TV deal failings have contributed to structure mess

James Gordon

As rugby league continues to throw itself under a bus with the public slanging match that’s doing little to endear itself to fans, new fans and commercial partners, it makes you wonder how we got to this stage.

Five years ago we entered a near frontier, the spectacularly complicated Super 8s, which was apparently meant to be the saviour of the sport.

It has proved anything but. While it has of course given greater chance for Championship clubs to be promoted to Super League, there is no guarantees of a club being promoted (unlike with the traditional one up, one down system) and has improved funding for those out of the top flight.

But it has dented interest in the highest quality games in the sport, which are the ones that attract the most interest, from a broadcast and sponsorship point of view.

You can hardly blame the Championship clubs for wanting to retain the status quo, at least until the end of the current broadcast cycle in 2020.

But you can also appreciate the frustration of the clubs at the top who are seeing their own ambitions restricted by a completely unnecessary convoluted format, as well as having to dish out significant amounts of money which they perceive as coming in to broadcast their competition.

Aside from the daft format, the whole fall out has been impacted by the current situation surrounding the Championship broadcast rights.

Sky Sports are a fantastic partner of rugby league and while it has been disappointing to see their non-match coverage cut in recent years, such as the magazine and highlight programmes, the sport would be a lesser place without them.

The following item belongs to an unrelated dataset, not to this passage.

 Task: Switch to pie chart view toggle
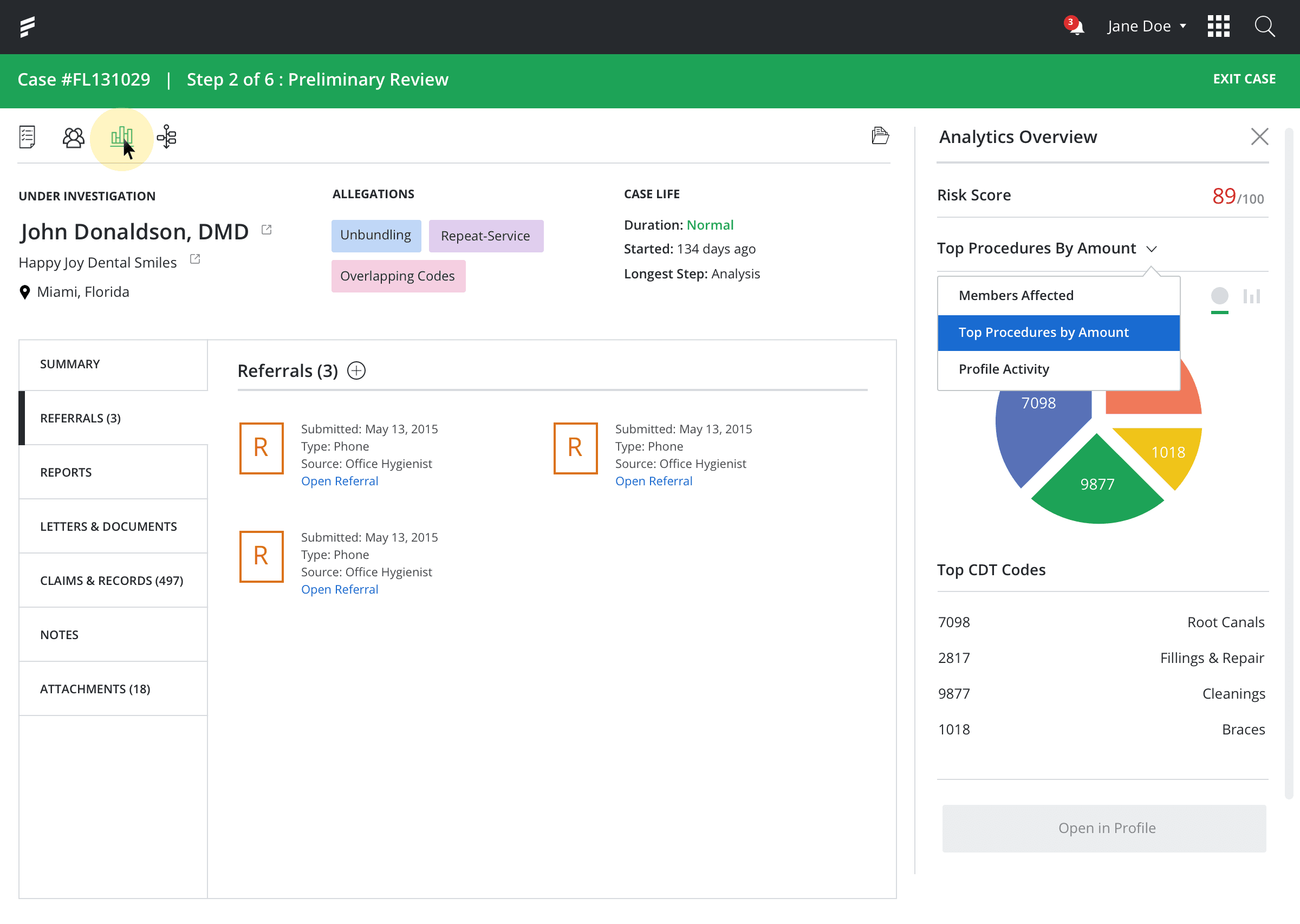click(x=1219, y=296)
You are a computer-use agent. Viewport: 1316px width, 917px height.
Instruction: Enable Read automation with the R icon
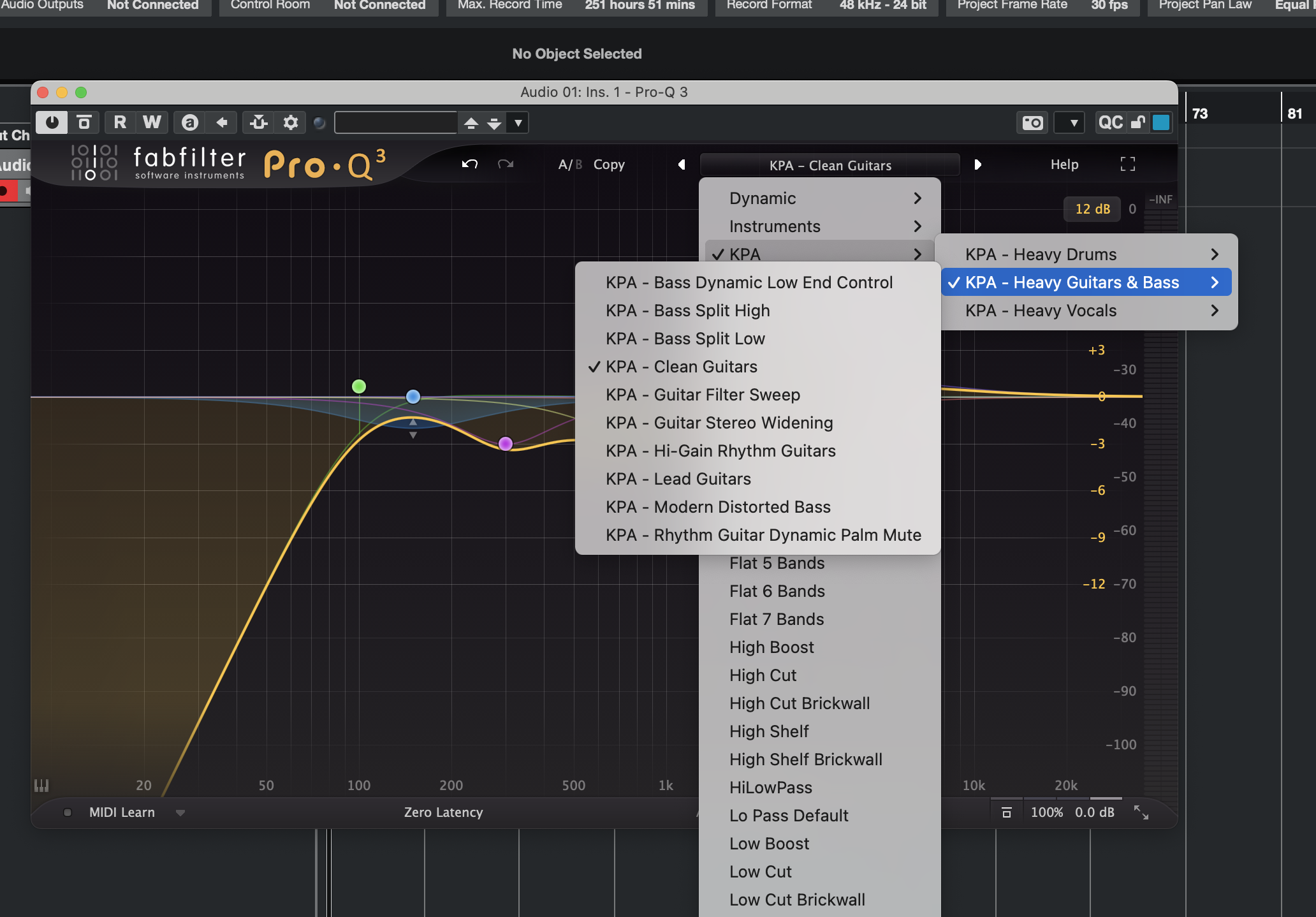pos(120,122)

That said, they shouldn’t have been allowed to take the broadcast rights to the Championship without minimum guarantees on coverage and the fault of that lies on the side of the game, not Sky.

Of course, this year additional games have been broadcast, but only due to the presence of the Toronto Wolfpack, and the Summer Bash coverage is barely lip service to the Championship competition which deserves far greater exposure.

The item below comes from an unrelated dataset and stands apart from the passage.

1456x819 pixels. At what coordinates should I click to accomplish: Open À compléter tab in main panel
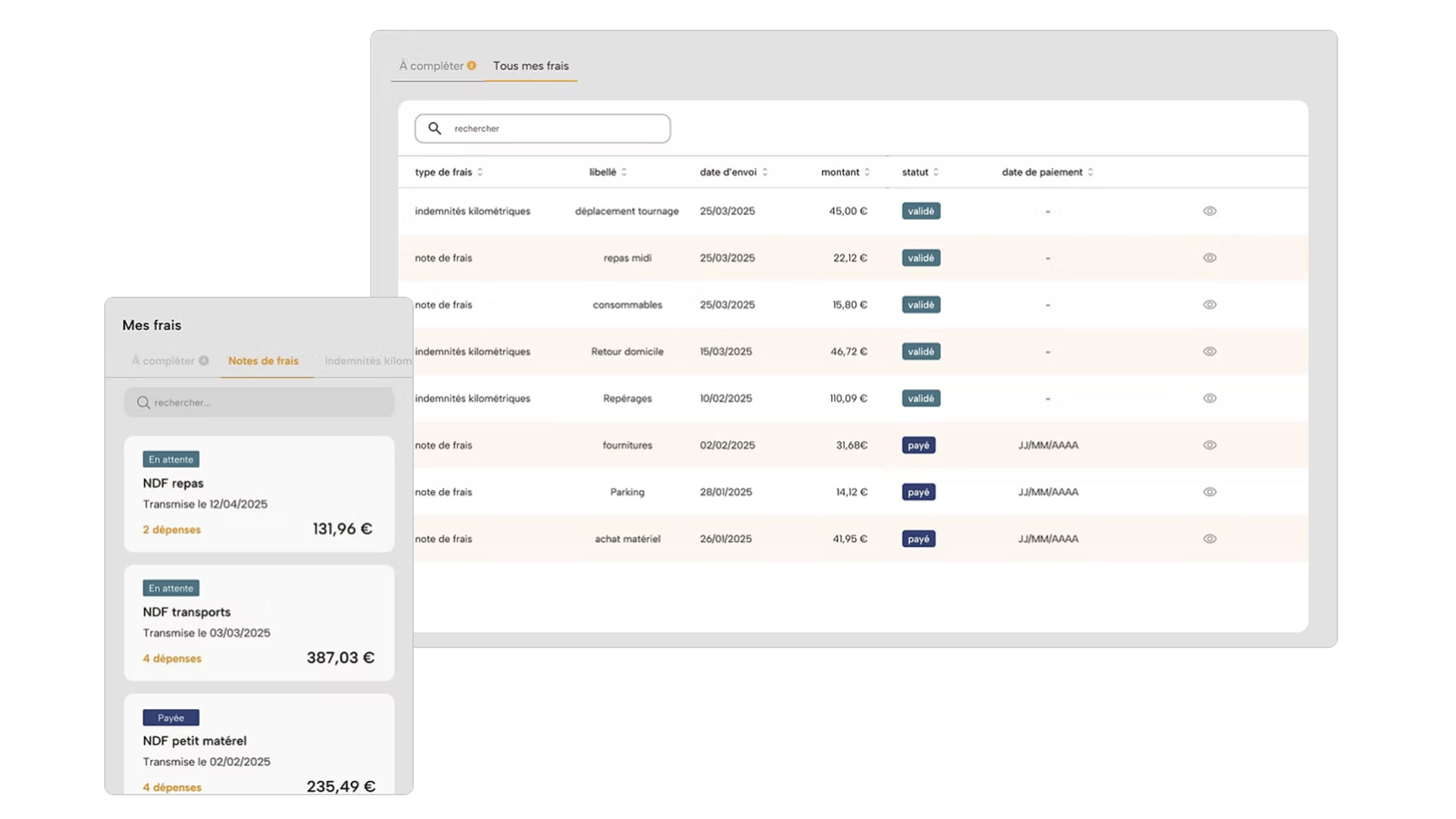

The most alarming fact is that despite the advances in technology and broadcasting, the Championship still receives considerably less coverage than it did more than a decade ago.

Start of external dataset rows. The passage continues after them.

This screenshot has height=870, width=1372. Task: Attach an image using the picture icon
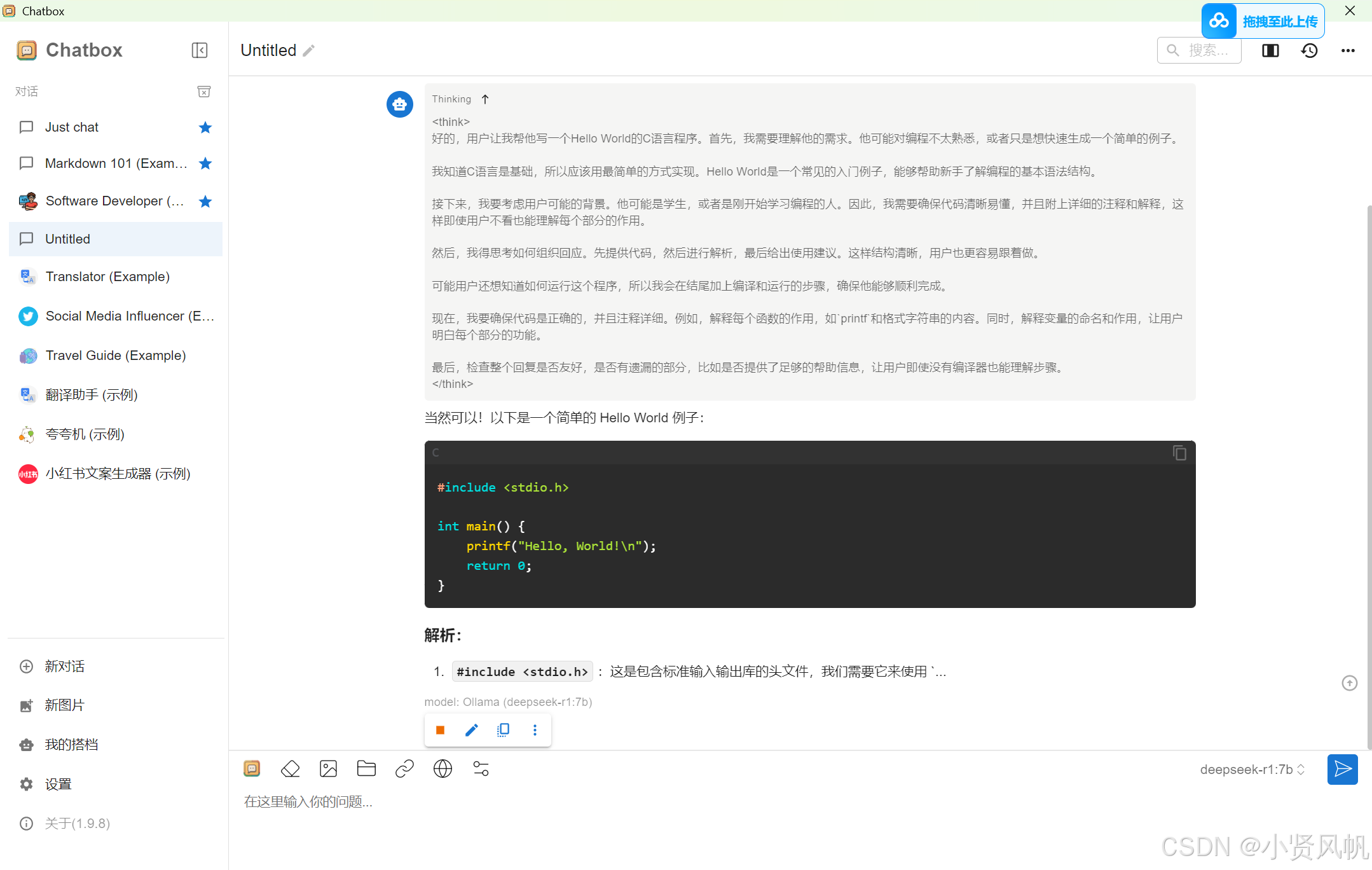coord(328,769)
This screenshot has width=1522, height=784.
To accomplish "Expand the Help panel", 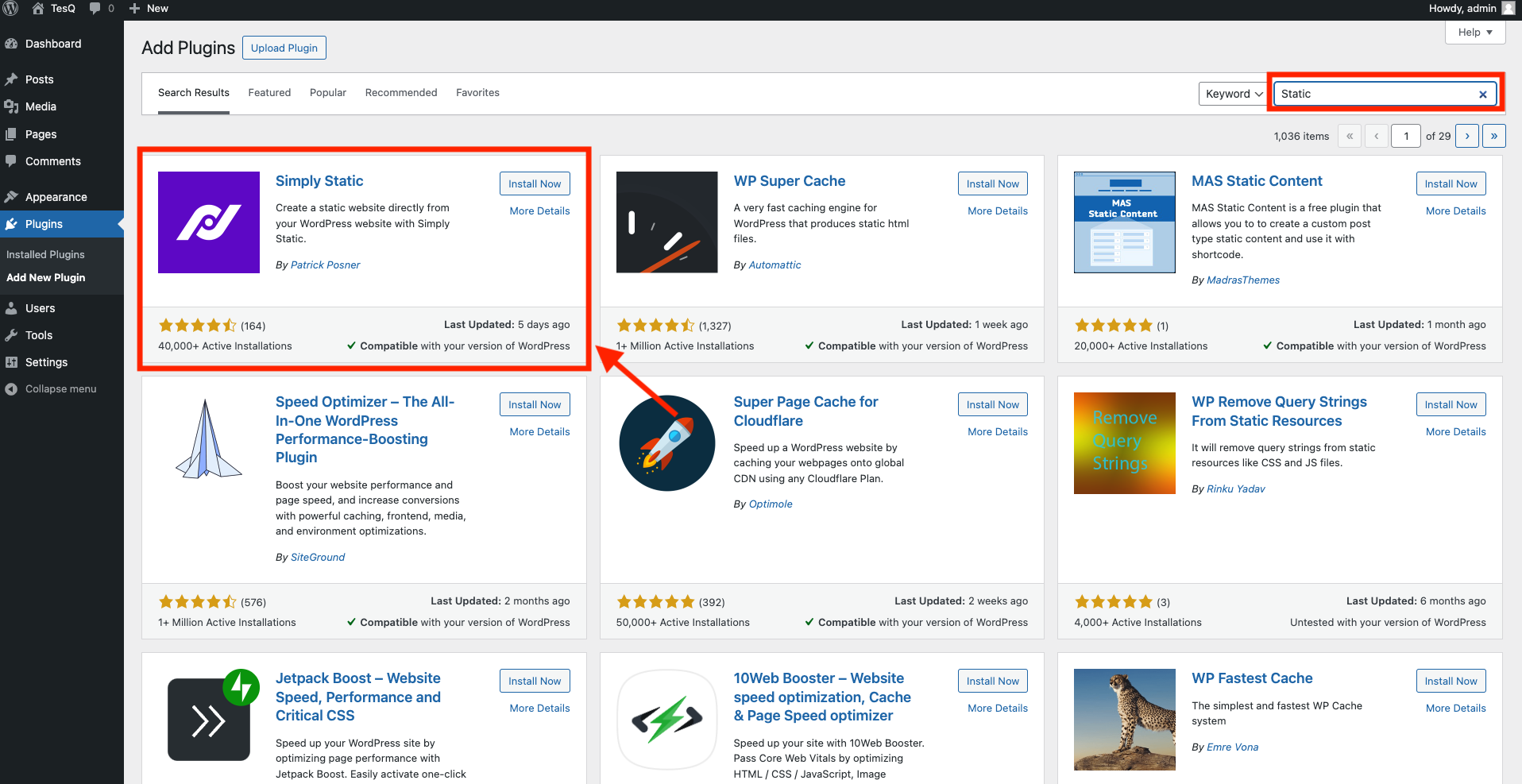I will click(x=1474, y=32).
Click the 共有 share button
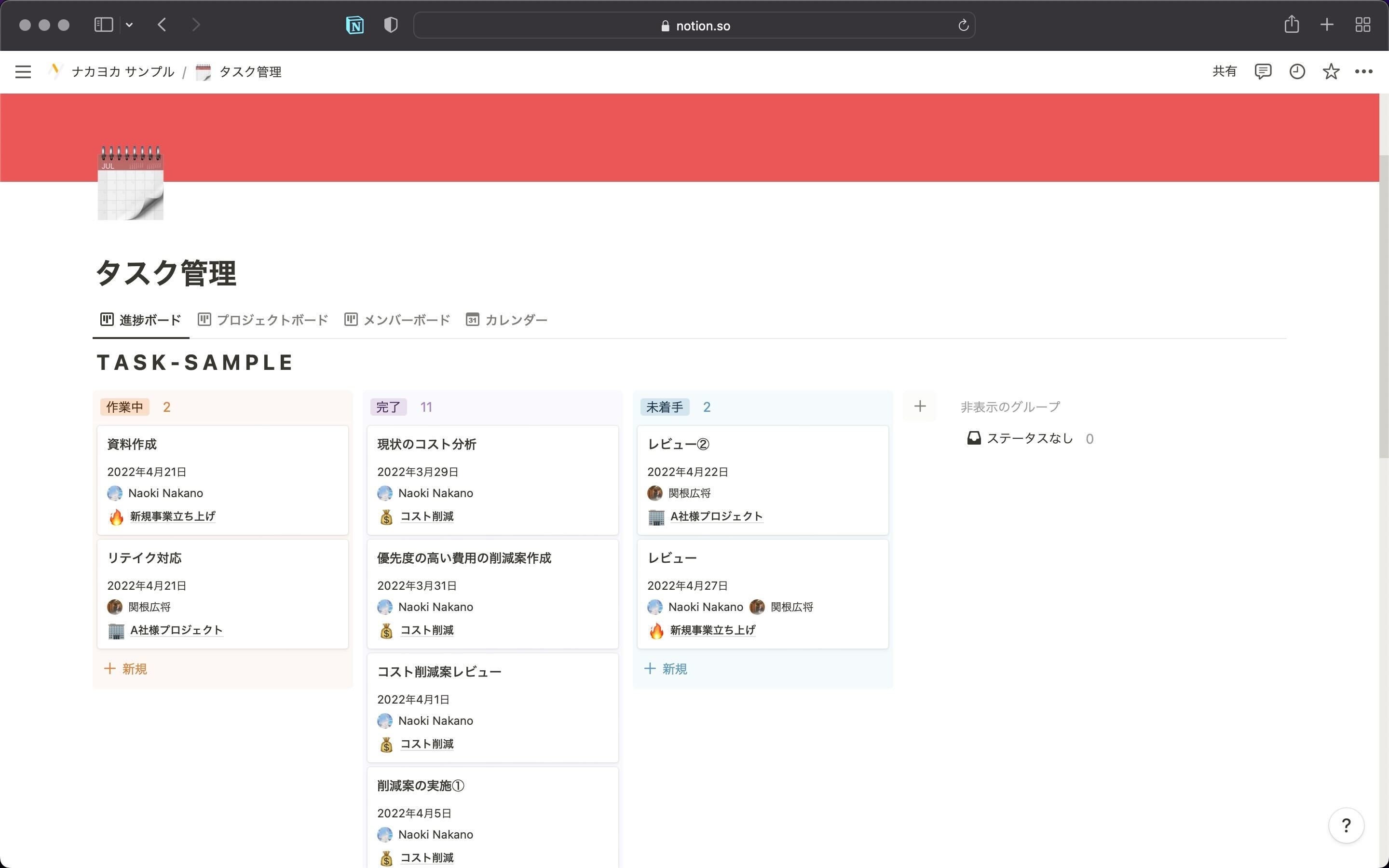The image size is (1389, 868). [x=1224, y=71]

A column I wrote last year asked if rugby league had moved forward since 2004, and clearly it hasn’t.

My suggestion of a World League or even just a breakaway Super League to enable a line to be drawn in the sand between the commercial strategies for some and the desire to just be sustainable rugby league clubs by others, desperately needs to happen.

Sadly, it looks like tomorrow we will enter in to yet another period of unknown, with squabbling clubs failing to agree.

There has been criticism of the RFL and its chief executive Ralph Rimmer, but it’s difficult to see just how they can deal with this mess which has been rumbling for far longer than Rimmer has been in post for.

The RFL board can, of course, veto any changes to its competition structure but the fear is even they don’t really know what’s best, and they can ill afford to have the likes of Wigan leading a revolution to breakaway.

In one of the latest statements, Featherstone chief Mark Campbell calls for the players to be represented in the discussions.

But they were represented, by League13, at the last discussions and League13 was strongly against the implementation of the Super 8s, having consulted with the Scottish and Swiss football associations who had both rejected and failed similar systems.

That was the perfect opportunity for the players to have their say, but their inability to mobilise themselves when it mattered, meant the Super 8s was passed with more than whimper, with then RFL chief Nigel Wood having been able to sell the vision to enough clubs to force it through.

It was when that change got passed that regular Championship coverage disappeared from the TV screens, albeit it had been relatively marginalised to subscription service Premier Sports rather than Sky Sports by that stage.

The Premier Sports coverage seems like gold dust in hindsight, but the fact that as the change was done mid-deal that no negotiation could be done with other broadcasters means that come 2021, there may just not be anyone willing to take such a fractured sport on – and that’s at Super League level, let alone below that.

The fact that amateur rugby league gets live games on freeview TV – credit to Alex Simmons and Rugby AM for that – when there are full-time teams in a long established competition with some of the sport’s most historic names, as well as some its expansion sides, that don’t get anything reflects on how poorly the broadcast deal was brokered.

It’s not just the lack of TV coverage that is affecting the Championship clubs, it affects everything else too. If they were on Sky Sports a couple of times a year, they could attract more revenue in sponsorship, get more attention in the build up to matches, and just generally have a greater profile.

Without that, they are ever more reliant on the handouts currently allocated to them via central funding, which perhaps if they weren’t so marginalised by the current broadcast deal, they would be able to make up for in increased sponsorship.

It’s a sorry mess and you feel that whatever the outcome of tomorrow’s meeting, it’s far from being over.